BERLIN - A previously unknown work by Johann Sebastian Bach has turned up in a crate of 18th-century birthday cards removed from a German library shortly before it was devastated by fire last year, researchers said Wednesday.
Experts say the work for soprano and string or keyboard accompaniment, composed for a German duke's birthday, is the first new music from the renowned composer to surface in 30 years.
Researcher Michael Maul from the Bach Archiv foundation found the composition, dated October 1713, in May in the eastern city of Weimar. The Leipzig-based foundation said there was no doubt about the authenticity of the handwritten, two-page score.

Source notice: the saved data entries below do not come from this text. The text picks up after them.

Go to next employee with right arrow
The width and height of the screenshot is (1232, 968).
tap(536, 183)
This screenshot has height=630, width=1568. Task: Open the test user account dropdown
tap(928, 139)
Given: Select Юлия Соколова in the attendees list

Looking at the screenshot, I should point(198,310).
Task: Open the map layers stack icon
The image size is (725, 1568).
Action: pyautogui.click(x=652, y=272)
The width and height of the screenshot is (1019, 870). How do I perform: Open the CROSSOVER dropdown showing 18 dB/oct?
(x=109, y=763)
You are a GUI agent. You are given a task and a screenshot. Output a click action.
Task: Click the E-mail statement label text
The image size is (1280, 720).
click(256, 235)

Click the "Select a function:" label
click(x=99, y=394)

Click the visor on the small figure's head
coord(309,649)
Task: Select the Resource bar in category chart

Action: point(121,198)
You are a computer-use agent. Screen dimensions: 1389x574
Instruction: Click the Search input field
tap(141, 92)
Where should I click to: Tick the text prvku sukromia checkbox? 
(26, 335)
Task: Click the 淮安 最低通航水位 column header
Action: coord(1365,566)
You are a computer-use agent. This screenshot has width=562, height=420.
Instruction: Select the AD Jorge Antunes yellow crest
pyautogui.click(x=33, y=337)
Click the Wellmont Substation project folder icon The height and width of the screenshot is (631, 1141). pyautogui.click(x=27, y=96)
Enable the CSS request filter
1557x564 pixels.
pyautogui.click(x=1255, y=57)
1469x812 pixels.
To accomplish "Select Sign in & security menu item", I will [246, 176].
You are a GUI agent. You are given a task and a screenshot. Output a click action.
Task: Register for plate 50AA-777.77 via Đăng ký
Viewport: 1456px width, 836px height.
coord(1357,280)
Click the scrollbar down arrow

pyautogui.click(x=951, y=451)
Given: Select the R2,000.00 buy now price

"It is no major composition but an occasional work in the form of an exquisite and highly refined strophic aria, Bach's only contribution to a musical genre popular in late 17th-century Germany," said Christoph Wolff, the foundation's director and a professor at Harvard University.
Wolff said the work, written when Bach was 28, was among documents taken from the Duchess Anna Amalia library in Weimar for restoration before September's devastating fire.
"Otherwise the work would have been consumed by the flames and we would never have known of its existence," Wolff said.
Maul, who has been combing church and government archives in eastern Germany since 2002 for clues about Bach's life and work, said he was stunned to discover the work in the last of five crates of documents which had been in a room completely gutted by the fire.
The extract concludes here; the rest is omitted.